NeuroNexus arrays are manufactured using state-of-the-art design, microfabrication and packaging techniques employed in the semiconductor and MEMS industries. Design is accomplished using a computer-aided design (CAD) tool that results in a multilayer mask set. These masks are used in the fabrication process to photolithographically transfer patterns of the probe features onto thin-films (< 1 µm) that have been deposited on a silicon wafer. Subsequent etching, thin-film deposition and lithography steps are then used to build up the layered structure. Once complete, the arrays are released from the wafer and are ready for assembly, testing and final QC.

The process starts with a substrate that provides structural support. A thin-film dielectric is next deposited to provide insulation and perhaps more structural support to the lead material which is next deposited and patterned to form individual interconnects for signal transduction. These are capped off by a top thin-film layer of dielectric, through which vias are opened to provide contact to the underlying leads. Metal is next deposited, patterned and etched to form the bond pads and electrode sites. The materials used to form the arrays are selected for their biocompatibility and functionality in an implantable array.
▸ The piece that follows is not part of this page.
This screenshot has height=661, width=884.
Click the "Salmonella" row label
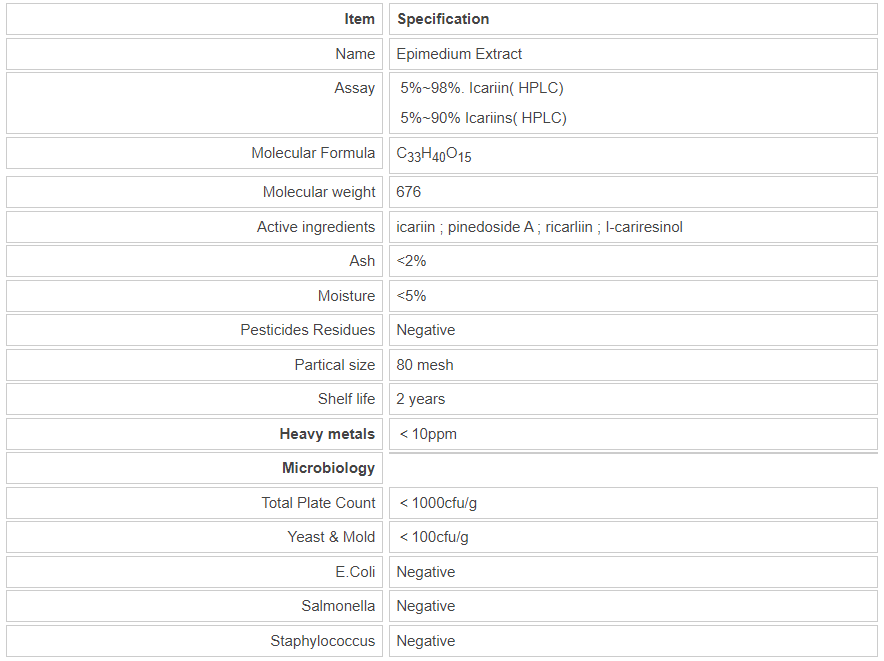click(338, 606)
Probe fabrication is a batch process that allows us to fabricate a variety of designs simultaneously on a silicon wafer. Resulting devices have conductive traces that are 1 µm or less. Final thickness is typically 15 or 50 µm (silicon) or 12 µm (polyimide), but can be customized depending on the application. Layout of the electrode sites and shanks can be customized to fit your specific experimental needs.

 

 

NeuroNexus offers two base technology platforms that have differing mechanical properties: silicon and polyimide. Silicon arrays are more rigid and are therefore used for penetrating tissue in structures including brain, spinal cord, peripheral nerve and the heart. Polyimide is flexible and is used for producing surface arrays such as ECoGs, EEGs and cuffs for use on brain, scalp, peripheral nerve and the heart.